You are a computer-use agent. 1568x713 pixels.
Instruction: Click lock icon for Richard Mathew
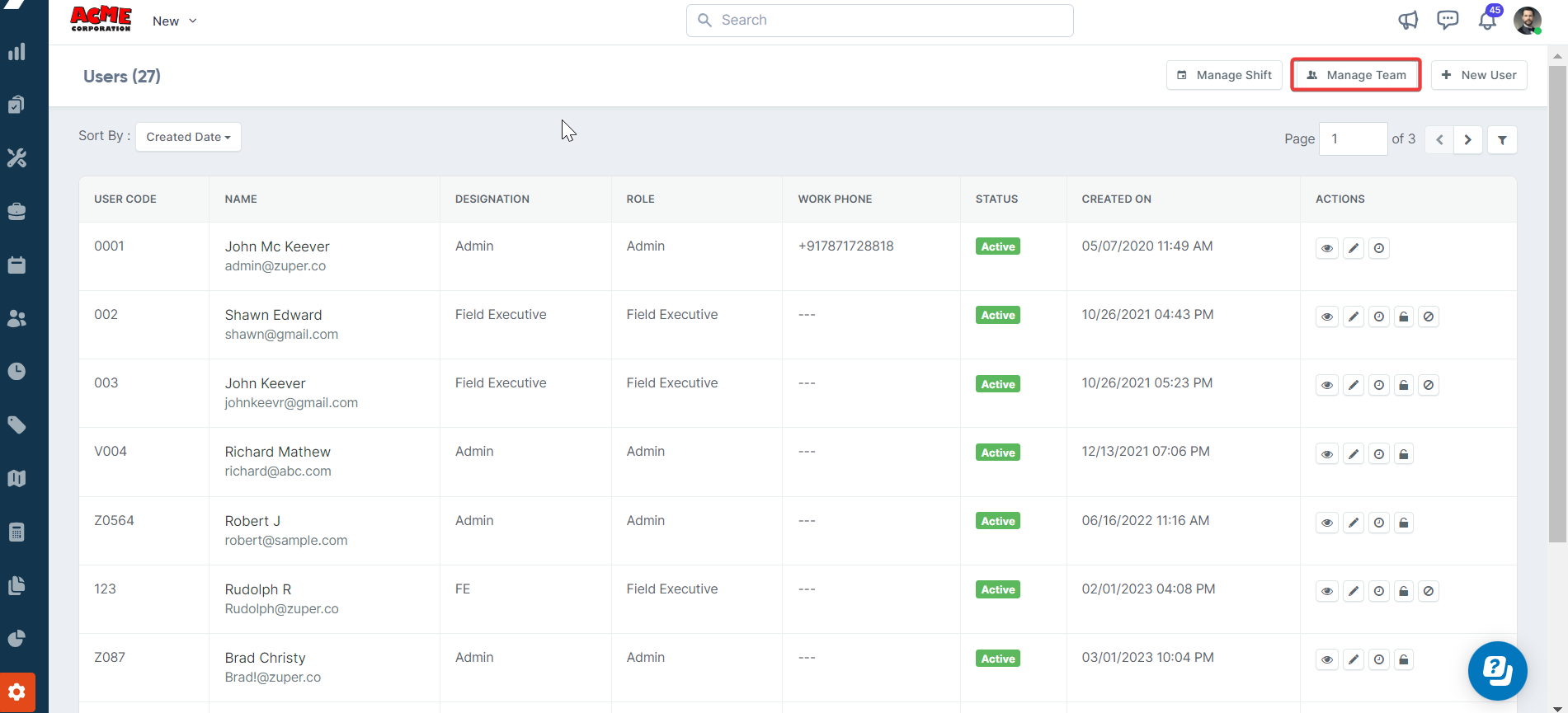pyautogui.click(x=1404, y=454)
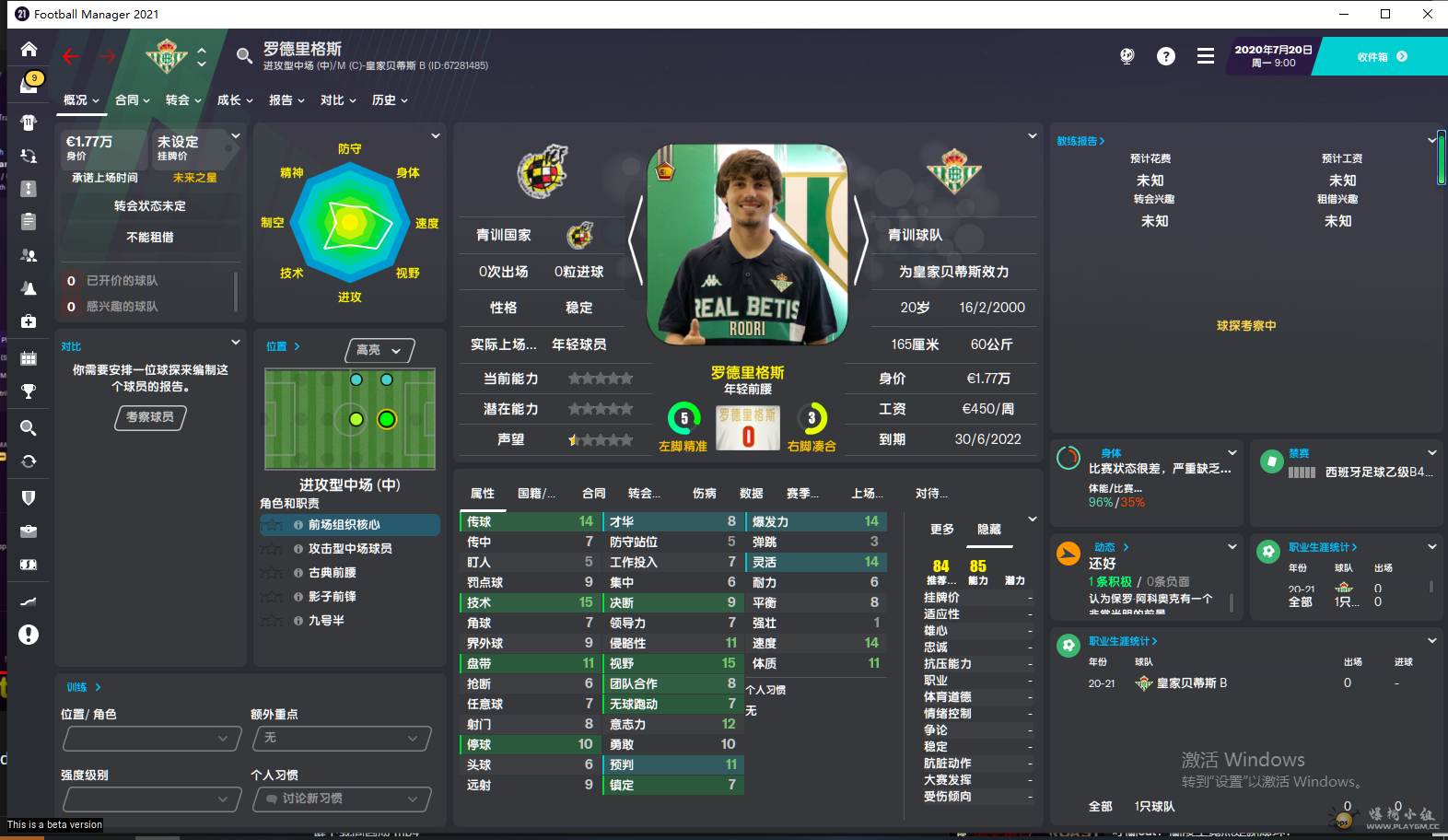Viewport: 1448px width, 840px height.
Task: Open the competitions trophy sidebar icon
Action: (29, 391)
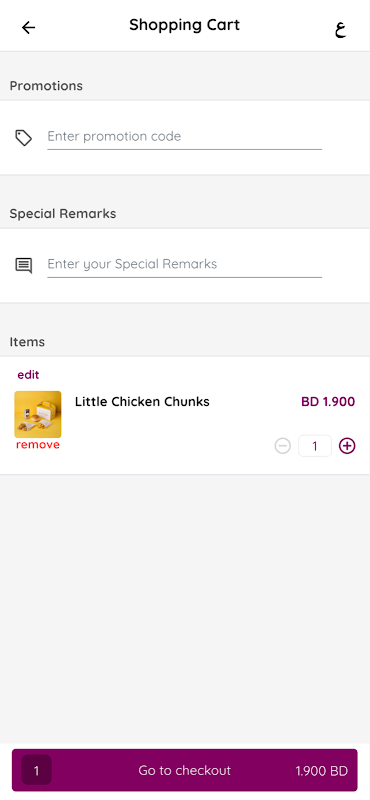Image resolution: width=370 pixels, height=800 pixels.
Task: Click the Special Remarks section header
Action: pyautogui.click(x=63, y=213)
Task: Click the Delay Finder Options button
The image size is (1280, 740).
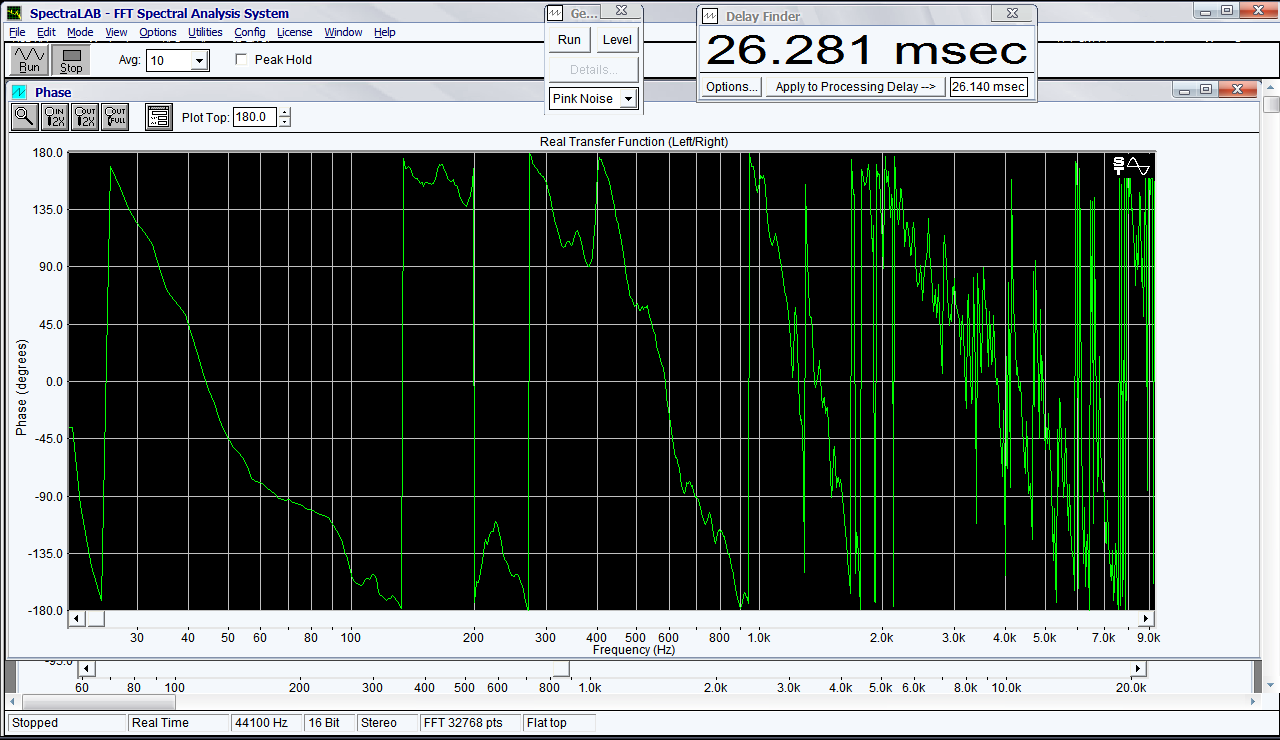Action: point(731,87)
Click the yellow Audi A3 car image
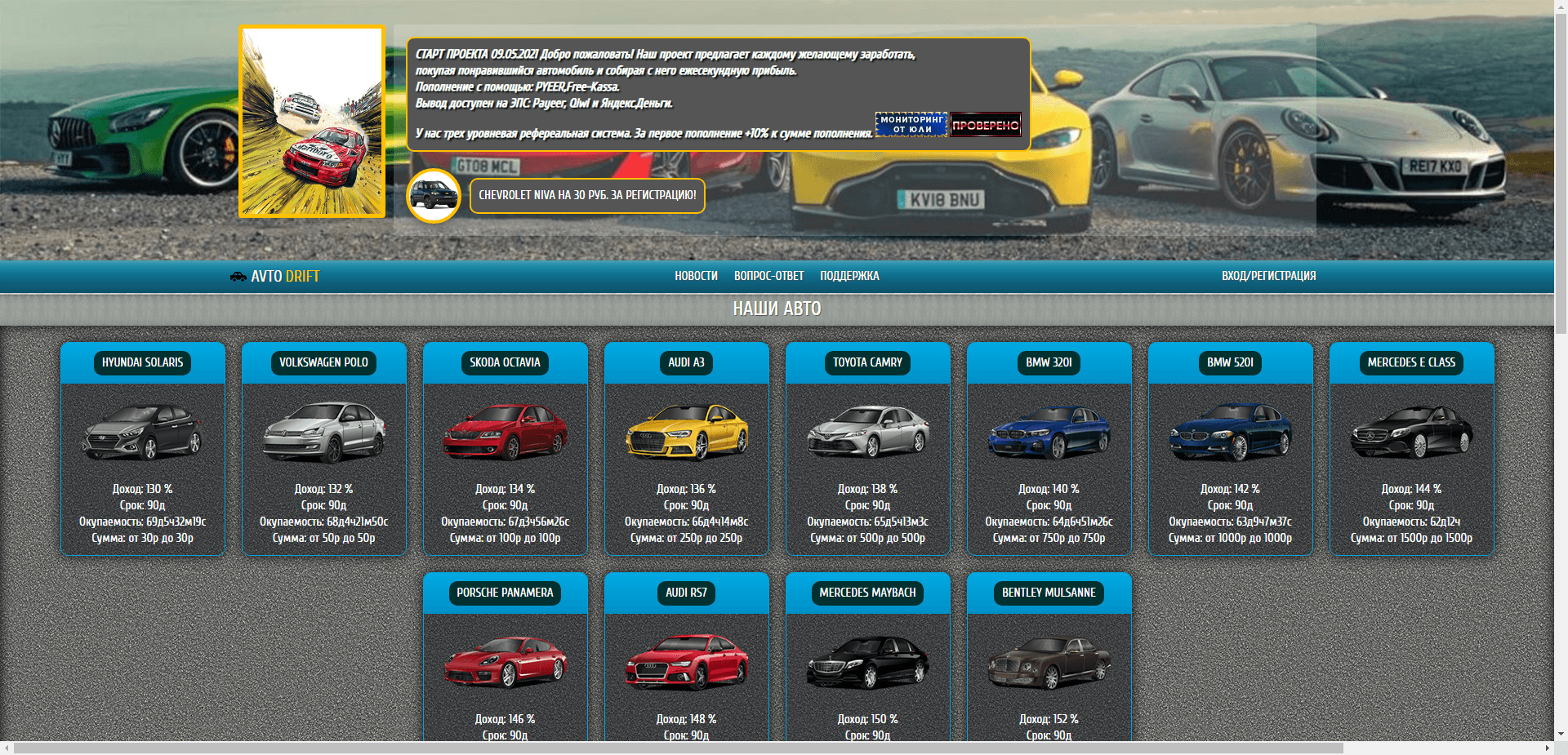This screenshot has height=755, width=1568. (686, 432)
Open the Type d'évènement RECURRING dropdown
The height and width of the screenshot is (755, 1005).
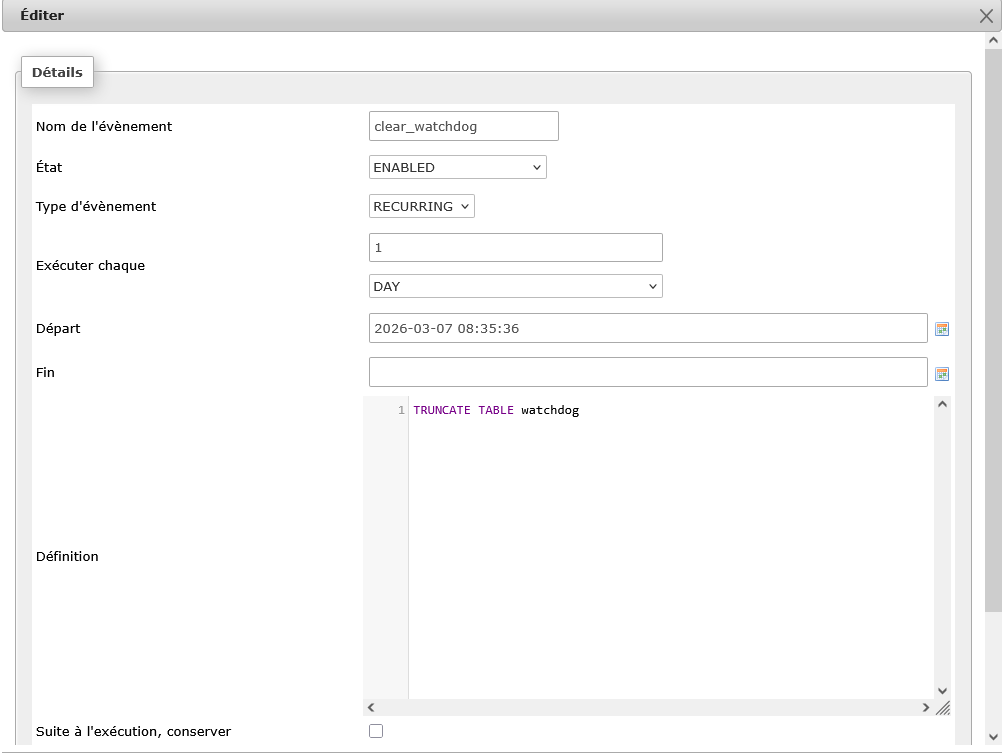click(x=421, y=206)
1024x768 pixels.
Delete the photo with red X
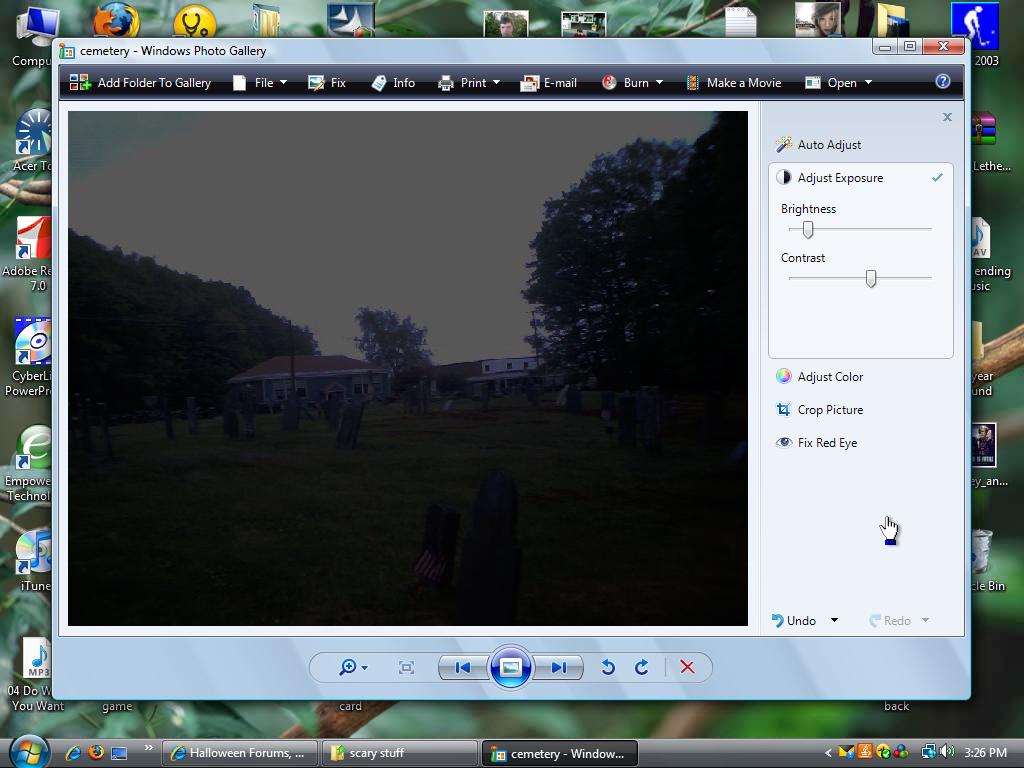pos(687,668)
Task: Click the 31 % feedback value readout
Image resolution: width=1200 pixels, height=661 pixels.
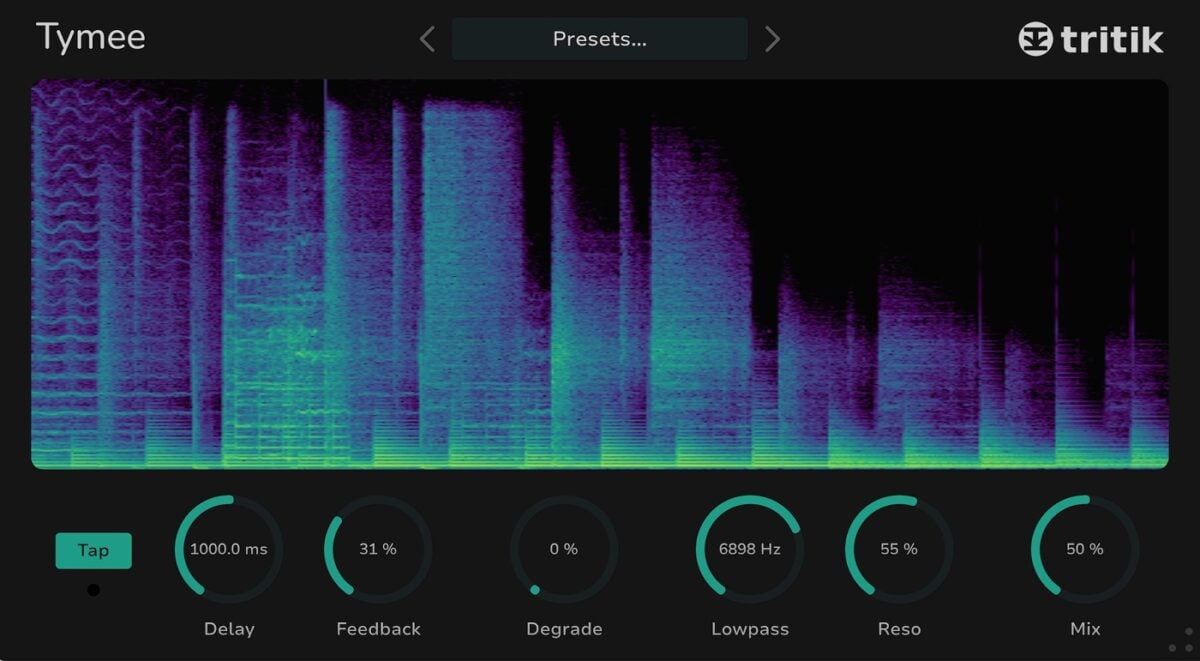Action: [x=377, y=549]
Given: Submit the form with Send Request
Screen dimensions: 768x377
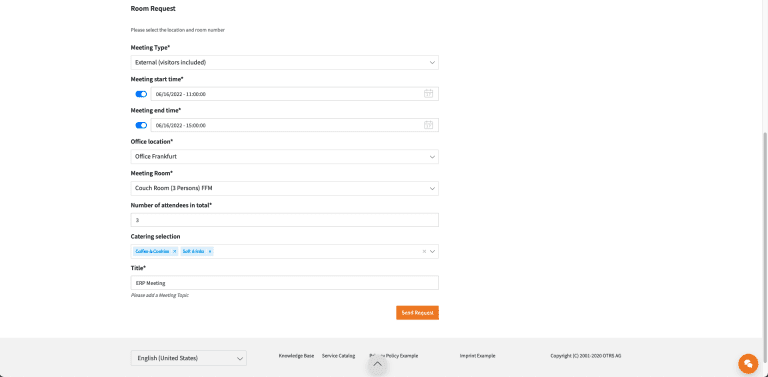Looking at the screenshot, I should coord(417,313).
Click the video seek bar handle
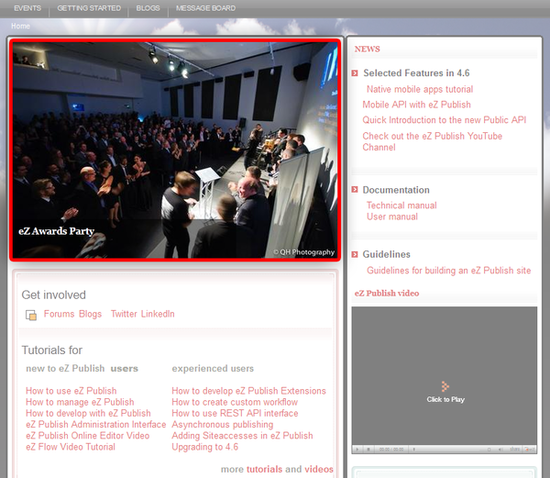This screenshot has height=478, width=550. click(x=414, y=449)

------------------------------------

**Exercise goal:**
Reproduce the lines from the one with "Delete the photo with red X" through the end of the data, keeping both end lines, adding nothing, and dropping any pictures.

**Exercise response:**
Delete the photo with red X
pos(687,668)
Task: Click the 31 % feedback value readout
Image resolution: width=1200 pixels, height=661 pixels.
Action: [x=377, y=549]
Given: Submit the form with Send Request
Screen dimensions: 768x377
Looking at the screenshot, I should coord(417,313).
Click the video seek bar handle
This screenshot has height=478, width=550. click(x=414, y=449)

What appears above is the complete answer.